Neerstedt - Dr. Manfred Schwarz zeigte sich in seiner kurzen Ansprache „stolz und ergriffen, dass es gelungen ist, ein einmaliges Konzept zu entwerfen“. Das habe er sich anfangs angesichts der „wild zusammengewürfelten Arbeitskreises“ gar nicht vorstellen können, gestand der Vorstand der Genossenschaft „Wi helpt di“ in seiner kurzen Ansprache in der Aula der Grundschule Neerstedt ein.
Sein Konzept mit den drei Säulen „Nachbarschaft leben“, „Wohnen gestalten“ und „Pflege organisieren“ stellte der Arbeitskreis „Wi helpt di“ am Sonntag in Neerstedt vor. Der Zuspruch fiel gut aus: An den 38 Ständen von professionellen Anbietern von medizinischen und pflegerischen Leistungen, Vereinen und Verbänden herrschte ein Kommen und Gehen. Einige Aussteller zeigten sich gar am Nachmittag überwältigt von der Resonanz. Das Thema „Leben und Wohnen im Alter in der Gemeinde“ und die Beteiligung vieler Bürgerinnen und Bürger haben offenbar viele zum Sonntagsausflug motiviert.
Beim morgendlichen Eröffnungsgottesdienst mit Pfarrerin Susanne Schymanitz in der alten Turnhalle ging es ganz passend um das Gleichnis vom barmherzigen Samariter und die Nächstenliebe. In der Aula der Schule hatte Dötlingens neuer Bürgermeister Ralf Spille dann seine erste öffentliche Rede zu halten. „Für sehr viele ältere Einwohnerinnen und Einwohner ist es sehr wichtig, ihren Lebensabend möglichst unbeschwert in vertrauter Umgebung zu verbringen“, betonte er.

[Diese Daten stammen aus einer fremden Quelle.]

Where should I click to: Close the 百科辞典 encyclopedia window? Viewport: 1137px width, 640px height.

An die Lösung „dieser gewaltigen Aufgabe“ hätten sich die vielen ehrenamtlichen Mitglieder des Arbeitskreises gemacht. Jetzt schon seien „großartige Ergebnisse“ erzielt worden, lobte Spille.
Da die Entwicklung und Umsetzung dieser Ideen nicht nur ehrenamtlich möglich seien, übernehme die Gemeinde Dötlingen die Kosten für die begleitende Moderation und die Erstellung der Planentwürfe. Im Rathaus sei zudem eine befristete halbe Stelle für die nächsten zwei Jahre genehmigt worden.

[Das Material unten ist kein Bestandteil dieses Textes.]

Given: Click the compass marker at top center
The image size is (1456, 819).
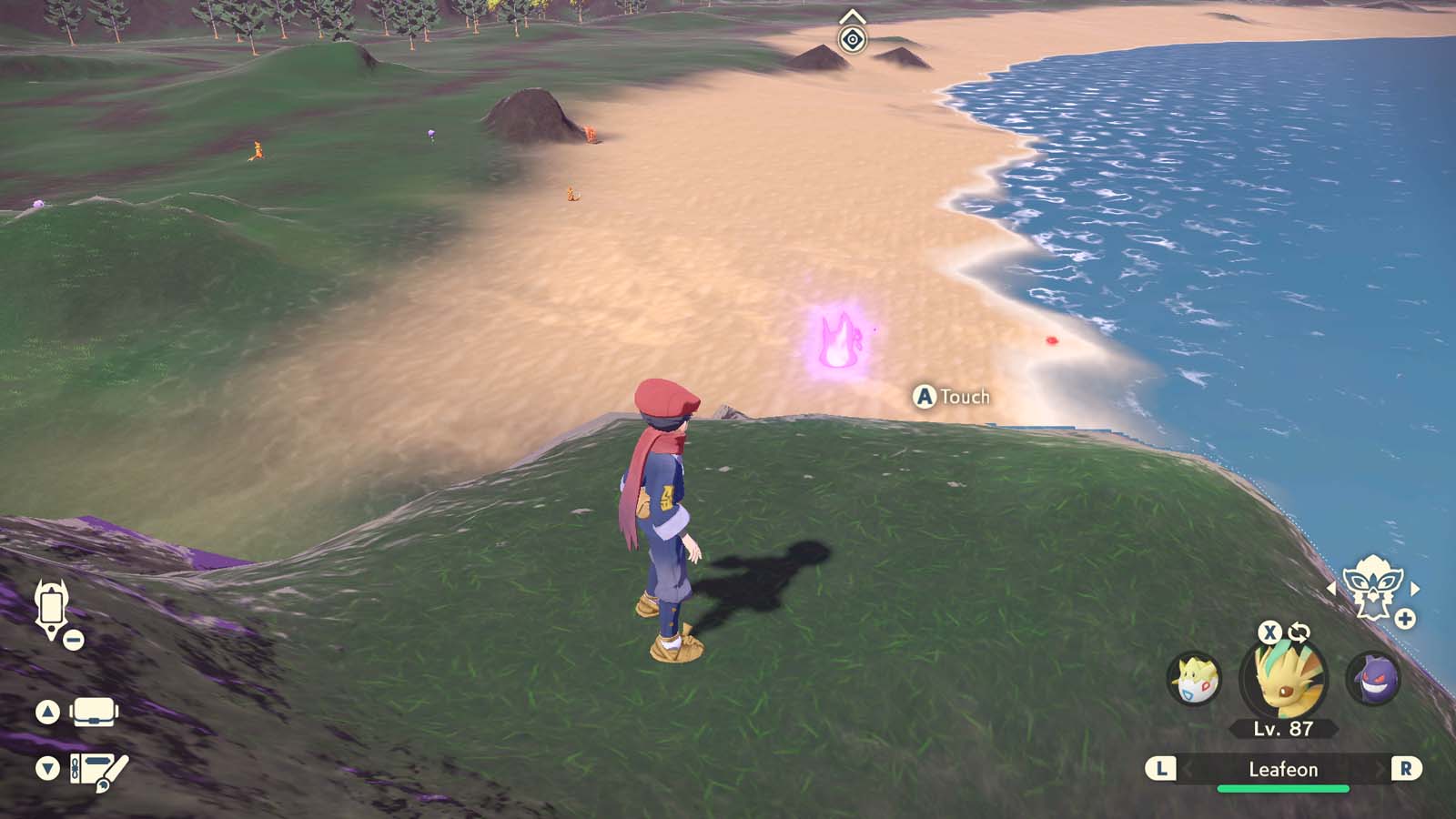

Von den 6225 Einwohnern der Gemeinde seien derzeit 1597 über 60 Jahre alt, berichtet Amtsleiterin Elke Brunotte. Dabei stünden die geburtenstarken Jahrgänge noch bevor. Sie erinnerte an den ersten Workshop im Februar 2013 und hob die wichtige Begleitung durch das Institut für partizipatives Gestalten (IPG) aus Huntlosen hervor. Verein, Genossenschaft und der Stammtisch mit professionellen Dienstleistern hätten bis zu der Auftaktveranstaltung
geführt. Birgit Schachtschneide vom Verein Wi helpt di sowie Britta Puttkammer und Manfred Schwarz von der Genossenschaft betonten gleichermaßen, dass man ganz am Anfang stehe „Wir wollen im Kleinen starten. Jeder ist aufgefordert, uns kräftig zu unterstützen“, so Schachtschneider über die Hilfen für ältere Menschen bei ganz alltäglichen Dingen, von der Einkaufsfahrt bis zum Gespräch.
„Moderiert“ wurde die Eröffnungsstunde durch „Tante Herta“ alias Carmen Baar aus Bremen. Die Ulknudel sorgte teilweise für schallendes Gelächter in der Aula, mitunter auch mit Witzen der derben Kategorie. Leben im Alter in der Gemeinde – das kann wohl auch ganz schön lustig sein, wie der Blick auf die gut gelaunten Zuhörer bewies.